» Data provided
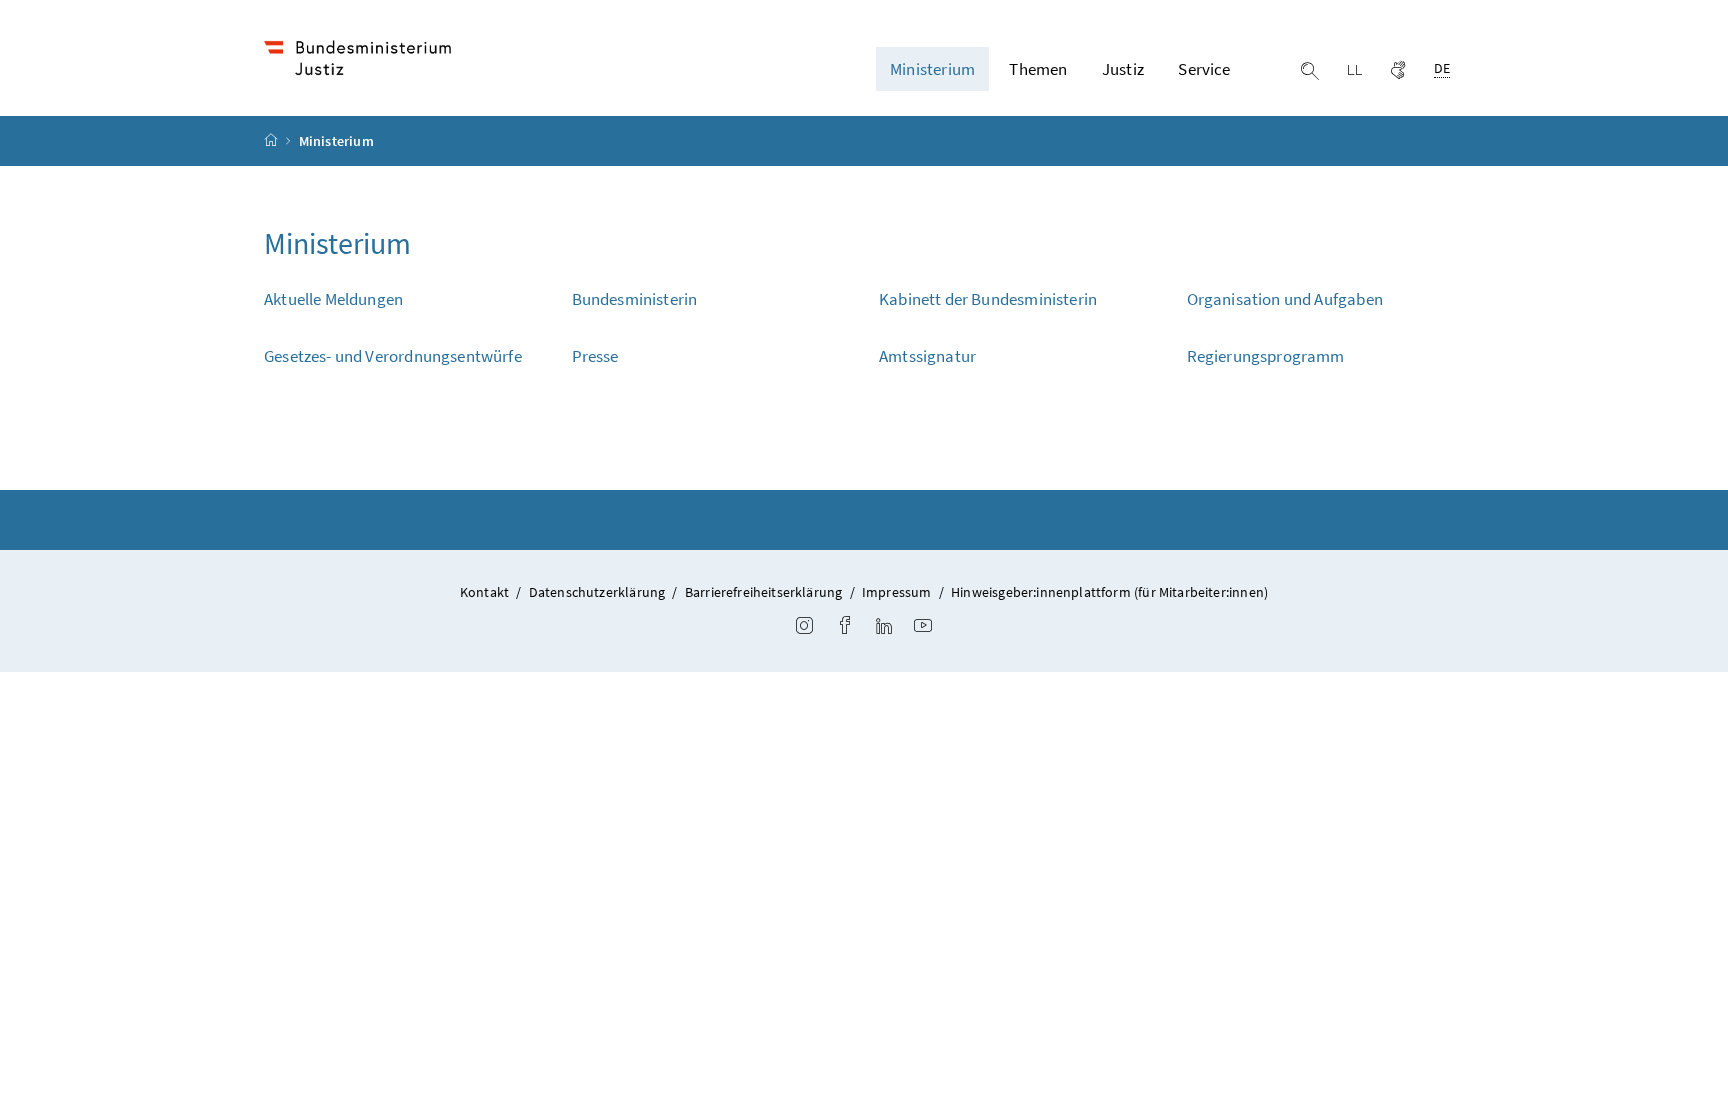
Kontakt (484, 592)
==
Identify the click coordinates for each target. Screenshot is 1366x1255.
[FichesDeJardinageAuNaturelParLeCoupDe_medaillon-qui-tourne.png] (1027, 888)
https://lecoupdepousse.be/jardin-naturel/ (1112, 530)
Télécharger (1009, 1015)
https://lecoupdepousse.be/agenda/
--
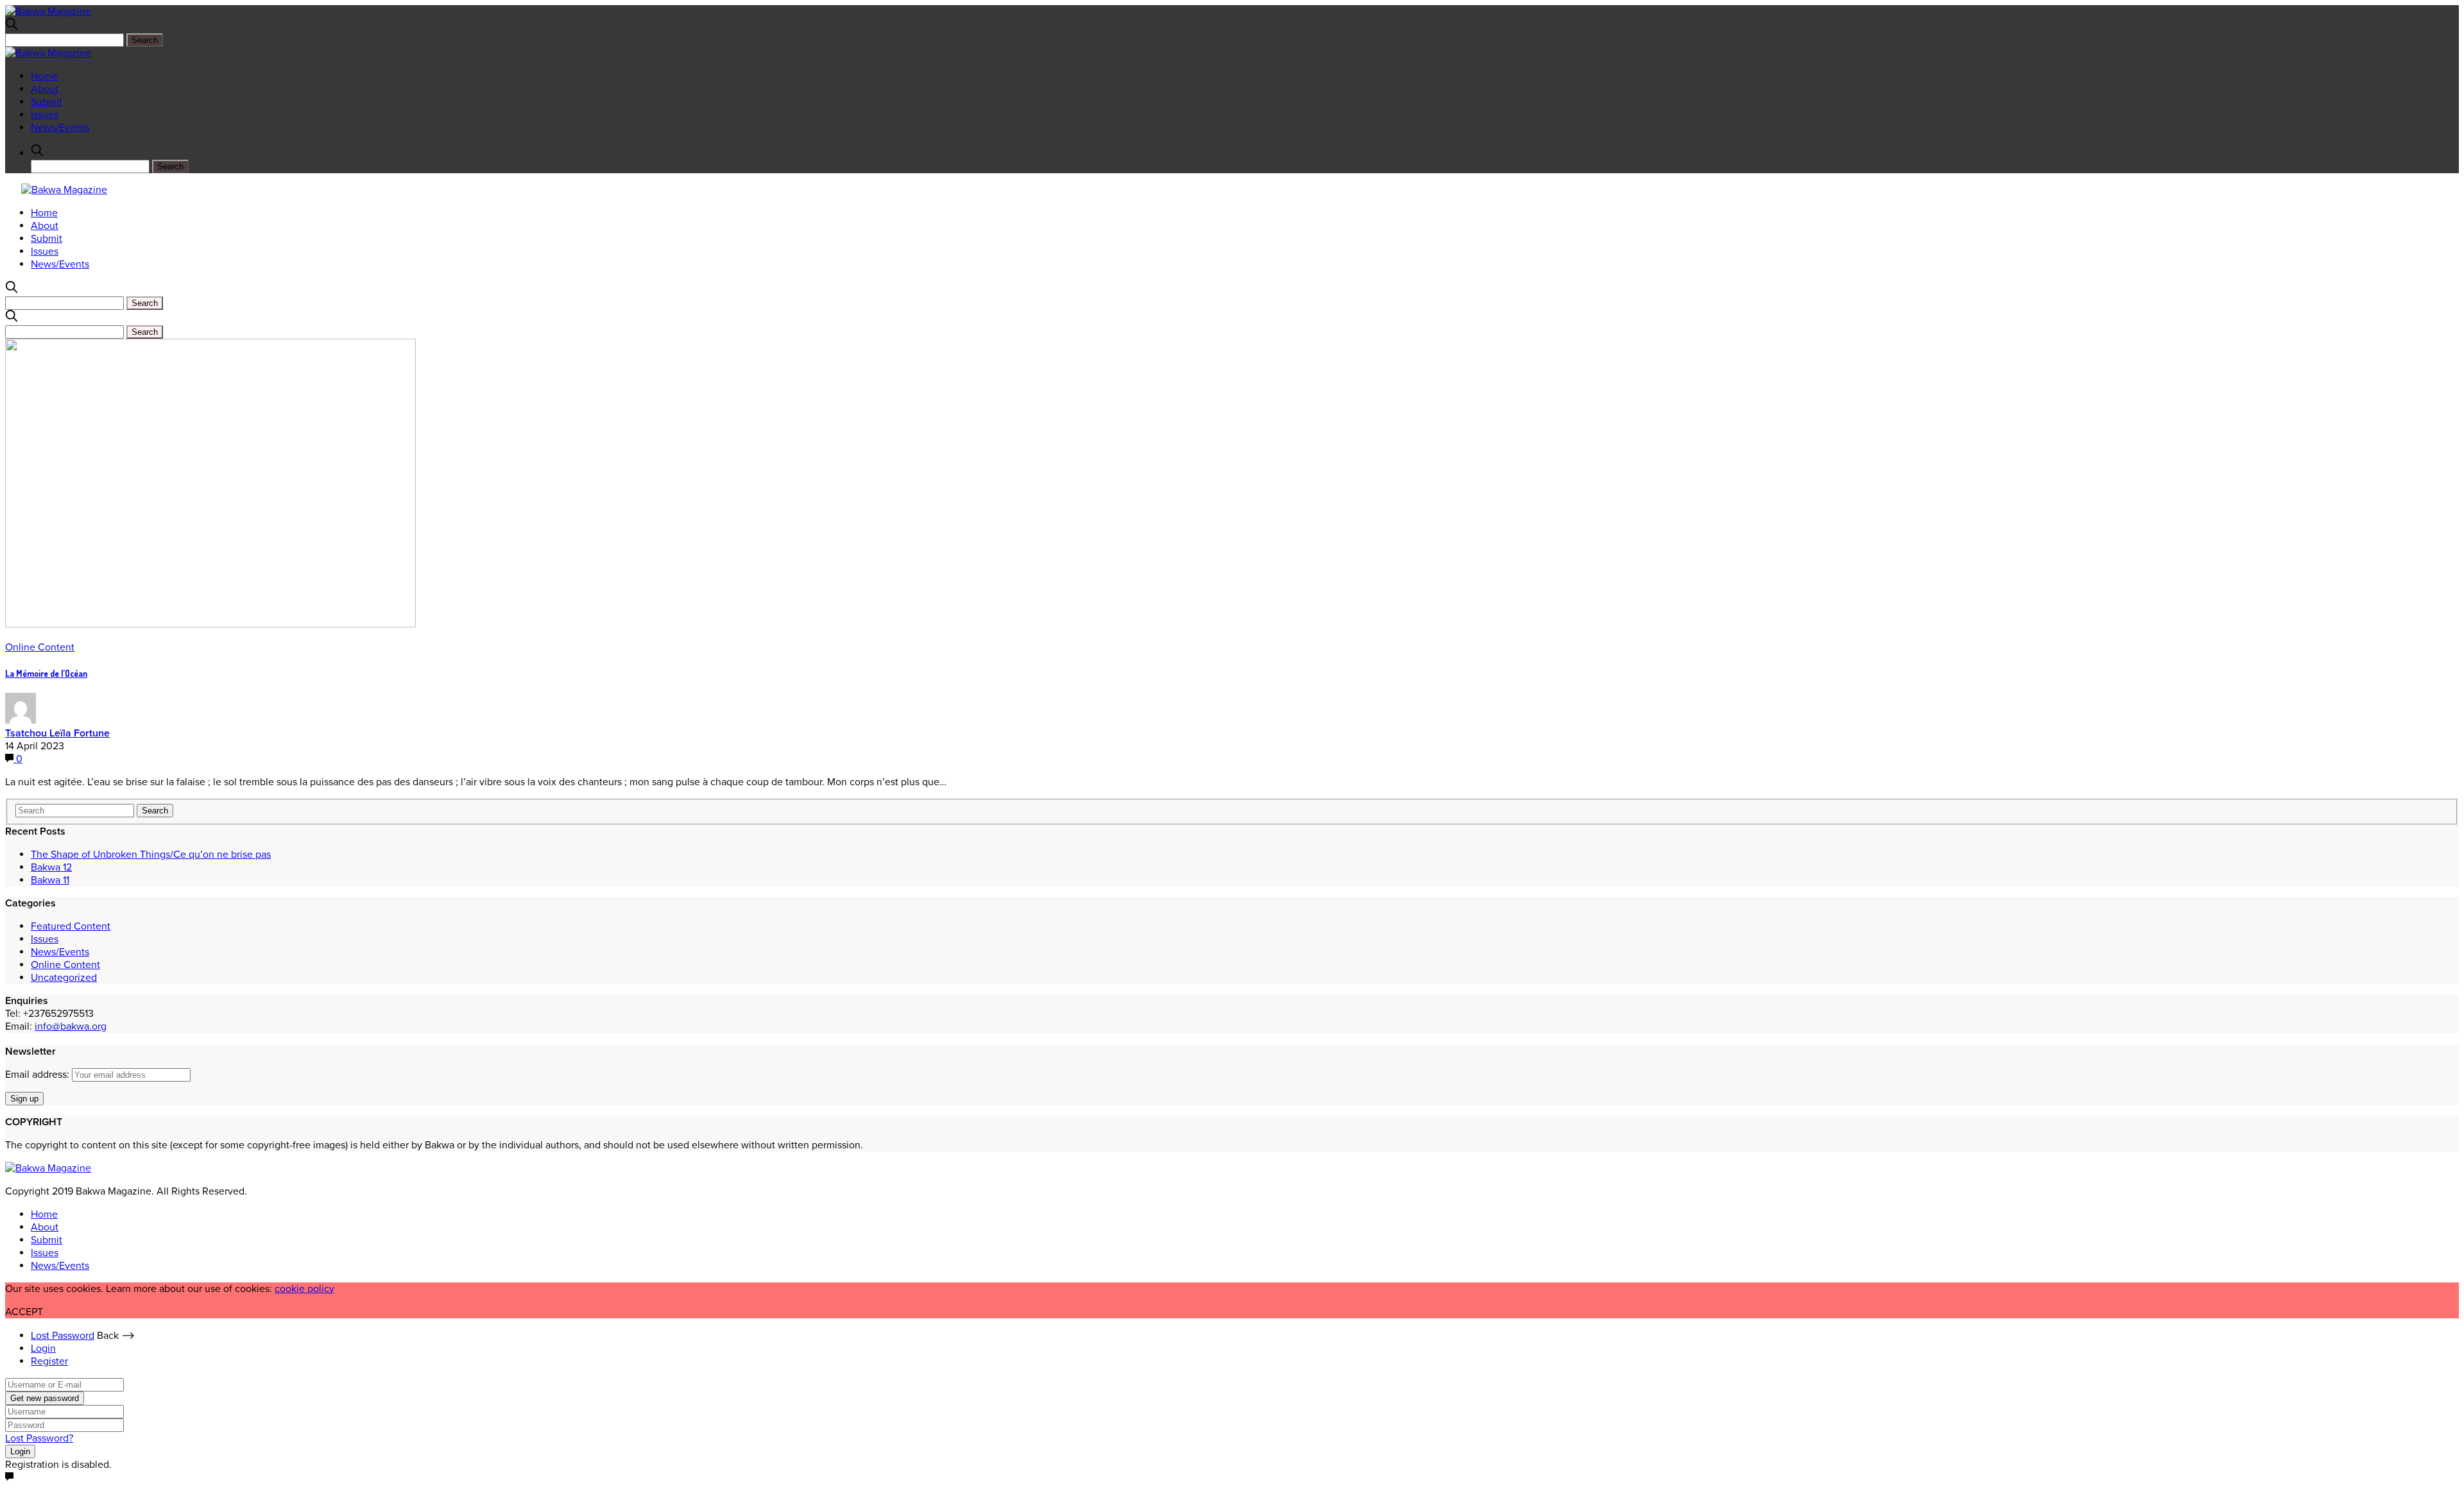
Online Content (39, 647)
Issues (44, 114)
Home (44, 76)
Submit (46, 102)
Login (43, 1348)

» Your task
Copy verbatim, from the listing above, each line from the one containing "https://lecoupdepousse.be/jardin-naturel/ (1112, 530)" down to the one containing "https://lecoupdepousse.be/agenda/", inclusive.

» Your response
https://lecoupdepousse.be/jardin-naturel/ (1112, 530)
Télécharger (1009, 1015)
https://lecoupdepousse.be/agenda/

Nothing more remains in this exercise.